Doing so ensures your ads are relevant and that these audiences are way more likely to convert.
Ready to set them up? You can set up app activity audiences using this guide. We also go over this step-by-step in our Facebook Custom Audiences article.
Offline activities can include phone calls, in-store purchases, in-person events, and other non-digital engagements.
Follow the steps in this guide to set up an offline activity custom audience for retargeting.
What if you could find potential customers resembling your top customers? Now you can by using Facebook's customer match custom audience.
This is a type of audience you can create in order to remarket to people who have already shown an interest in your business. The list itself is developed through what Facebook calls “identifiers” (e.g., email, phone number, and address).
To create these audiences, upload customer data from a spreadsheet or through Mailchimp, and Facebook will find as many of those customers as it can on Facebook. Now, you'll just have to format it properly for Facebook to analyze it.
Your social posts are gaining reach.
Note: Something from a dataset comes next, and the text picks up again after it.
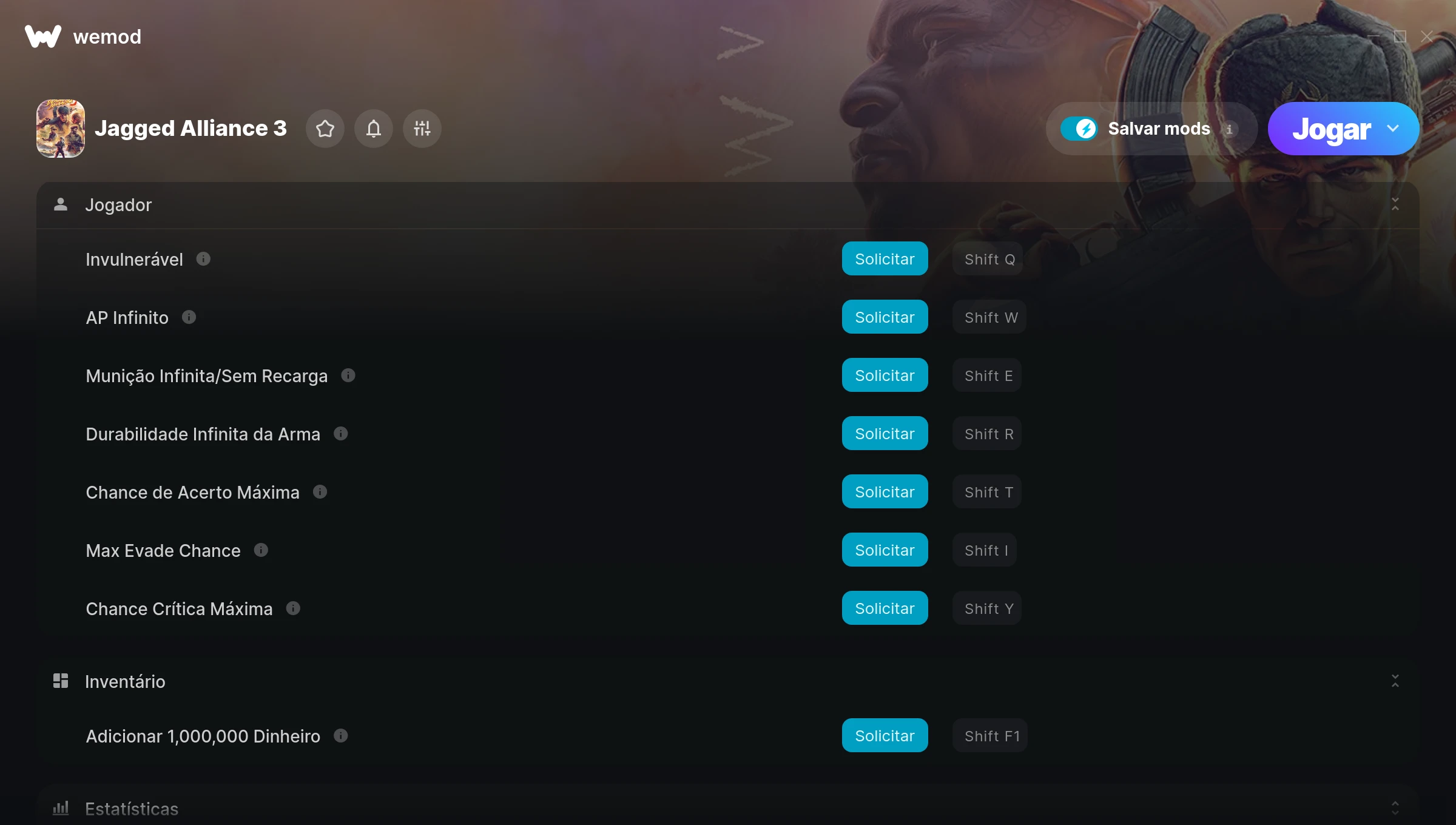Collapse the Inventário section
This screenshot has height=825, width=1456.
point(1395,681)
Impressions are soaring.
But this isn't what totally matters—it's about engagement.
When someone takes time to like, share, or comment on your posts, it's a sign of interest in your brand. Why wouldn’t you remarket to them?
Now's an opportune time to reach back out with ad retargeting with those people who’ve engaged with your brand before. This is possible for both Facebook and Instagram posts.
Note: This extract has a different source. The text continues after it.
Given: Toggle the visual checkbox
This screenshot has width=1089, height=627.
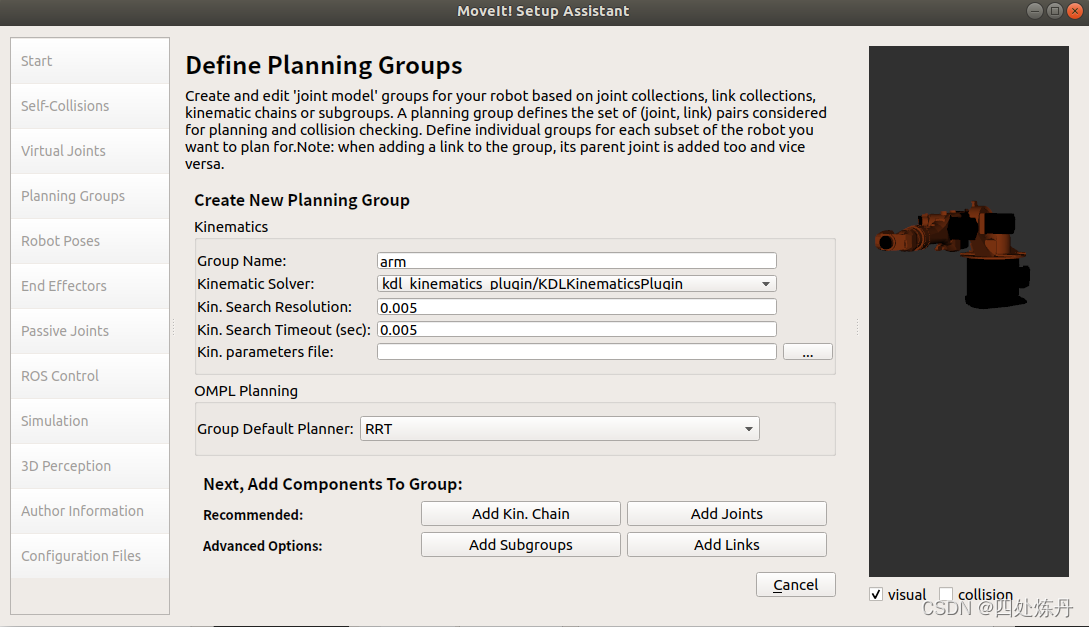Looking at the screenshot, I should 876,594.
The reason remarketing is so efficient?
It targets the audiences who already know your brand.
They’ve been to your website, engaged with your brand, and are more likely to buy from you. It’s even better if you’re able to remarket to shopping cart abandoners or free trial users that may be further along in the pipeline or funnel.
As we mentioned earlier, you can create several types of remarketing audiences within Facebook Ads Manager, each being a different variation of a Facebook Custom Audience:
- Custom Audiences based on a customer file
- Custom Audiences based on website activity
- Custom Audiences based on in-app activity
- Custom Audiences based on engagement on Facebook
That's an attractive set of options you've got there.
However, the wide array of options can also get confusing pretty fast.
Here's a quick overview of how to set up Facebook remarketing audiences:
- Set up your Facebook pixel, app events, offline events, or customer lists.
- Go to the "Audience" tab on Facebook Ads and click "Custom Audiences."
- Choose the retargeting audience you want based on events for visited web pages, offline triggers, app activities, etc.
- Create your campaign and ad sets.
- Add your retargeting list(s) to your ad set(s).
- Create your retargeting ads within each ad set.
For a more in-depth overview, read our step-by-step guide on how to set up Facebook Custom Audiences.
What sets apart a high-performing retargeting campaign from a low-performing one? It's all in the techniques and strategies used.
So we put together a list of the top Facebook retargeting best practices to improve campaign results.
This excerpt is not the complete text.